Domain centric architecture : Data driven business process powered by Snowflake Data Sharing
A few month ago I was discussing with the Data Management director of a large manufacturer. We were talking about the architecture principles of having a domain centric data service layer which would feed business processes with harmonised, contextualised and validated data.
In each domain, the data would be owned by domain experts who have extensive knowledge of the data requirements, sources characteristics and usage. Each domain then serves the data "as a service" for it be be consumed and joined with other domains by business processes.
This vision provides the ability to quickly drive new use cases and value by leveraging preexisting domains (and related effort) without reinventing the overall data stack in the new "product". However the realisation at scale faces multiple challenges and barriers: currently the data is usually moved multiple times to be prepared and then moved sometimes to each individual product that requires this data, it creates delays, governance and quality issues, and of course infrastructure and operational costs. API could be an alternative but do not provide the ability to join multiple datasets from different domains at scale.

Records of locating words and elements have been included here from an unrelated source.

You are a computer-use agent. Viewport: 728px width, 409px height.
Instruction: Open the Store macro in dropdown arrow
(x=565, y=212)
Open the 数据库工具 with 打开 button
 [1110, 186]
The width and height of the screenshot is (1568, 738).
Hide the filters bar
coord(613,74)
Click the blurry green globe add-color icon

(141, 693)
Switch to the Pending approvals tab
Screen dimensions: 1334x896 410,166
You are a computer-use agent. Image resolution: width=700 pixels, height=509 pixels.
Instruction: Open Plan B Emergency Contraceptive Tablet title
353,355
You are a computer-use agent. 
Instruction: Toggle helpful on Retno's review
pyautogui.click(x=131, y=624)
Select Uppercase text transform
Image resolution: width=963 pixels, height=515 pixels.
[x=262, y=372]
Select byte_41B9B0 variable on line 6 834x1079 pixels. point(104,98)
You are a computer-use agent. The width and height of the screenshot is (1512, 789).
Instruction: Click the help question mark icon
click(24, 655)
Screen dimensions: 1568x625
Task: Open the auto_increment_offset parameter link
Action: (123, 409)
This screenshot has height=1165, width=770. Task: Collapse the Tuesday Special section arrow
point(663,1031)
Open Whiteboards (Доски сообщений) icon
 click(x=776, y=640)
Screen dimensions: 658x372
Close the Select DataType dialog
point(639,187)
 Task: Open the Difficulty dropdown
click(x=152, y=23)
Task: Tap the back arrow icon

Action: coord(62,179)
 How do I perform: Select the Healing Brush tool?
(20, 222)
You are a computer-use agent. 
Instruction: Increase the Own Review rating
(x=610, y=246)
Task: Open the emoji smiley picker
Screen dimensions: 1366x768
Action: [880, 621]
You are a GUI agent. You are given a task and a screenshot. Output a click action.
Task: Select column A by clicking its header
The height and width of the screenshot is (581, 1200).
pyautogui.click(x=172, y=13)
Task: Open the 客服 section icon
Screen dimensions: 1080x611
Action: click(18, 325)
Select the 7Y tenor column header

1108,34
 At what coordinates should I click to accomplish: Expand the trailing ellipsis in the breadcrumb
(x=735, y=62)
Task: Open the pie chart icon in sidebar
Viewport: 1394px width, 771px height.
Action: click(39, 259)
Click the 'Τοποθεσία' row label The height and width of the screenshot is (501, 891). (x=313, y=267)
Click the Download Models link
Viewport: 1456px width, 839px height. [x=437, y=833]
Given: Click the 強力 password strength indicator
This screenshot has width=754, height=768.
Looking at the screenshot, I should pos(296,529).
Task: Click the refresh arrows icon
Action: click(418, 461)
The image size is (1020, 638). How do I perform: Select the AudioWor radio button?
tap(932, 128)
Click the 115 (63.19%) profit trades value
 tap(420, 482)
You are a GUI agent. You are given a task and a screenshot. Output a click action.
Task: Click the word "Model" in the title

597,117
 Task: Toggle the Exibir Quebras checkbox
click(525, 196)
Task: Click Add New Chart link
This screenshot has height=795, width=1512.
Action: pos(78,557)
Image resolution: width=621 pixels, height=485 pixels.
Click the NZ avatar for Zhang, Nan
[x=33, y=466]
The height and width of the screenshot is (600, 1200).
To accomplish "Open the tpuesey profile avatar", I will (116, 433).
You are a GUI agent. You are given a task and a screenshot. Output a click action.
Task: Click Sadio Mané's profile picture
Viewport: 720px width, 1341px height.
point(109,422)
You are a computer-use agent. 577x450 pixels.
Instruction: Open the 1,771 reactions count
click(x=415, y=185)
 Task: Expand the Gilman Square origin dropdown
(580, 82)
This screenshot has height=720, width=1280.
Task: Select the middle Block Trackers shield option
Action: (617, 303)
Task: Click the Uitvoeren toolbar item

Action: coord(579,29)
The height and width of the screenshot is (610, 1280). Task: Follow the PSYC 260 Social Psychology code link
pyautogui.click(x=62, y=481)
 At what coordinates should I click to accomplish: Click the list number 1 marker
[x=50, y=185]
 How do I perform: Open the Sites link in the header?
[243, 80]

Breaking the barriers: The Data Cloud
Here comes Snowflake Data Cloud. The Data Cloud is a network connecting 1000s of clients where data can be shared without moving it. The fondamental benefit is the data exists once at the producer, it will be consumed from there by consumers who will leverage Snowflake compute layer to query the data and join it with their own datasets but also potentially datasets from other producers.
What is the impact :
- Immediate time to value
- Data always fresh (data as-is from the producer)
- Data always in producer quality (no deprecation during export/reprocessing)
- End-to-end governance of the data
- No data export, ingest, processing, validation == Faster and cheaper
This is really a game changer to make the domain centric architecture happen. We usually think about Data Sharing in the client/supplier relationship. It can indeed be used to share data with "the extended enterprise" but it can also be used between entities of a single client / group.
Now imagine that each domain of a company has its own Snowflake account where it consolidates multiples sources and designs datasets to be served "as a service" to client business processes. The global organisation can apply common governance and security rules to all the domains but they remain managed by the domain experts.
In the exemple above, the Design to Cost business process can consume live data from parts, BOM and finance domains using Shares. Snowflake allows to query and join these Shares and all this at a massive scale.
In order to deliver the service it's then possible to leverage all the capabilities of Snowflake as running multiple workloads on these datasets concurrently: enrich the data, train machine learning models and make predictions, deliver exploration and visualisation experience to end-users etc. etc.